Um trovão cortou o céu cinzento e uma tempestade incessável logo despencou. O aglomerado de pessoas fugindo da chuva se tornou competitivo e a correria na escada que levava ao subsolo do metrô era catastrófica. Natasha Di Lorenzo estava no meio deles, sentindo o cheiro do sangue que pulsava em suas veias, agindo como se fosse comum. A plataforma da linha Tanimachi para Osaka estava claustrofóbica, os indivíduos se apertavam tentando subir nos vagões, suas roupas estavam úmidas e seus semblantes eram exaustos. Por sorte, esse não era seu destino, ela ia para Yokohama com seu carro. Virando um largo corredor repleto de anúncios nas paredes e papéis no chão, ela chegou à superfície, entrou no estacionamento particular e pegou seu veículo.

Agora que recebera a confirmação de que uma sociedade fechada nos alpes realmente estava recrutando menores de idade para serem assassinos, a única coisa que ainda a impedia de investigar era a cautela. Paciência era tudo na hora de desvendar um crime e ainda precisava contar com a ajuda e aprovação de seu parceiro Max Due. Preocupava-se muito com ele, não queria colocá-lo em risco, ele era um gênio. Na verdade, os dois se preocupavam muito um com o outro, mas suas personalidades eram bastante distintas e haviam poucas particularidades em comum.

"- Você não pode ser tão irresponsável assim Natasha! - ele exclamou carregando-a de volta para casa depois de uma noitada por que ela simplesmente não conseguia andar de tão bêbada. - Parece que não tem semancol!

– O fato é que você se preocupa demais comigo, já devia se acostumar com meu jeito - ela o respondeu com uma voz anasalada antes de ficar inconsciente em seus braços".
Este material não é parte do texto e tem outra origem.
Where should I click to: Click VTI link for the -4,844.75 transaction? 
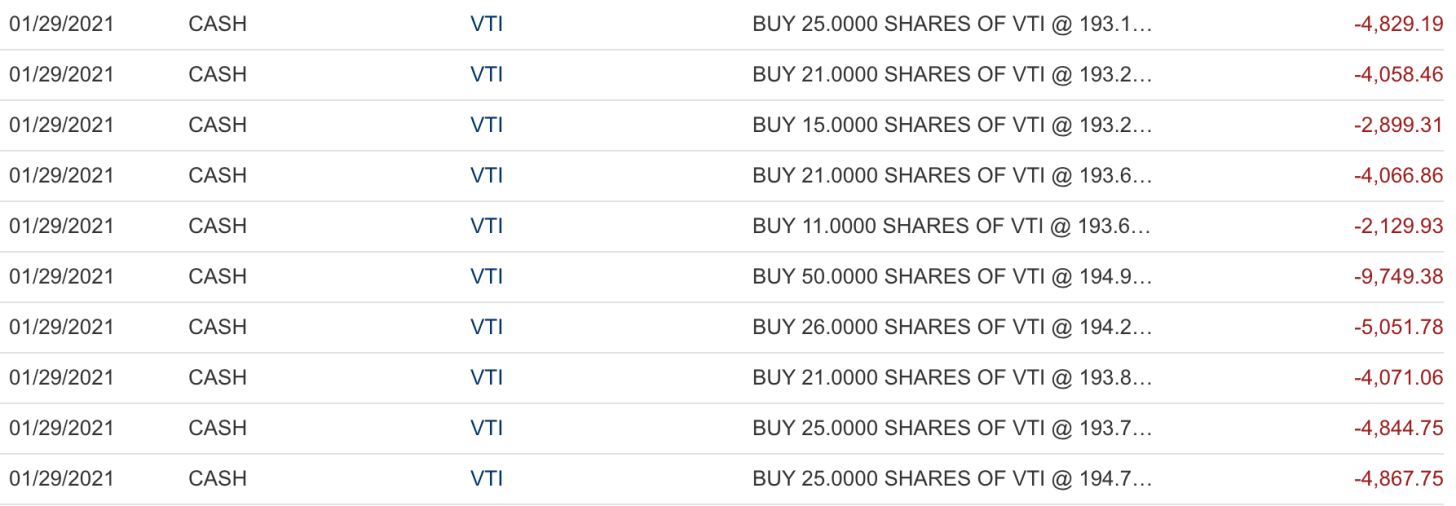click(486, 428)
Natasha tinha um carácter muito forte, não suportava ver seus amigos sofrendo e pisaria na cabeça de quem fosse para que isso não acontecesse. Às sextas - ou ás vezes ás quintas - ela adorava sair com os amigos do trabalho para vadiar nas boates de Tóquio, infelizmente Max Due nunca a acompanhava nessas aventuras, pois preferia ficar até tarde da madrugada encaixando fatos e analisando logicamente peça por peça. Ele trabalhou seis anos para a polícia, tinha uma bolsa forense e licenciatura em psicologia, então levava seu emprego extremamente à sério como uma espécie de obsessão. Ela nunca foi apaixonada por ninguém, mas não negava de que se pudesse escolher por quem se apaixonasse seria por Max. Depois de sua transformação, ela resolveu seguir à vida pessoal adoidada, mas é claro que sem deixar a profissão de lado. Sem nada relevante para ver nas ruas comerciais, rumou direto para o prédio de vidros espelhados onde trabalhava. Não a aborrecia ter que chegar até lá à pé, mesmo que para se proteger da tempestade precisasse do guarda-chuva.
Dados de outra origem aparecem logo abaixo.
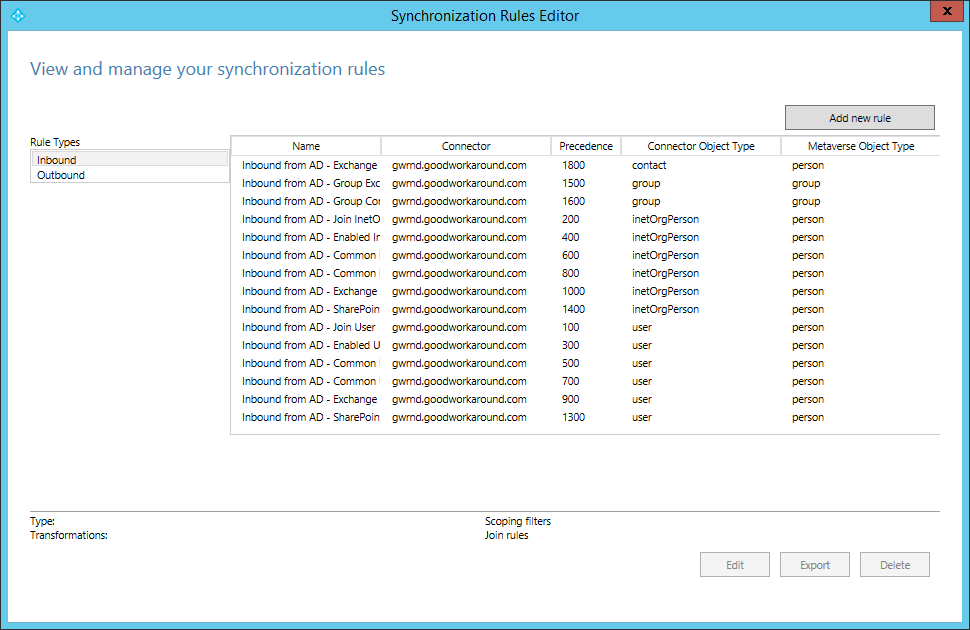Select Inbound in Rule Types list
970x630 pixels.
tap(130, 159)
Em aproximadamente dez minutos, entrou na recepção, se identificou e a liberaram. Ao subir no elevador vazio, arrumou seu longo cabelo castanho no espelho enquanto demorava para subir ao terceiro andar. Natasha encarou seus penetrantes olhos verdes no reflexo, sua maquiagem não era adequada para o local. Ao abrir das portas metálicas, ela virou-se e deparou-se com as salas dos escritórios vazias. Era horário de almoço, então não se surpreendeu. Seguindo pelo setor, direcionou-se para um escritório afastado dos outros e entrou. Jogou suas pastas em cima da mesa e descansou no divã, esperando por Max.

– Espero que ele não demore - ela tinha a mania de conversar consigo mesma em voz alta. - Não quero ficar nessa sala por muito tempo, se o Max demorar vou para casa.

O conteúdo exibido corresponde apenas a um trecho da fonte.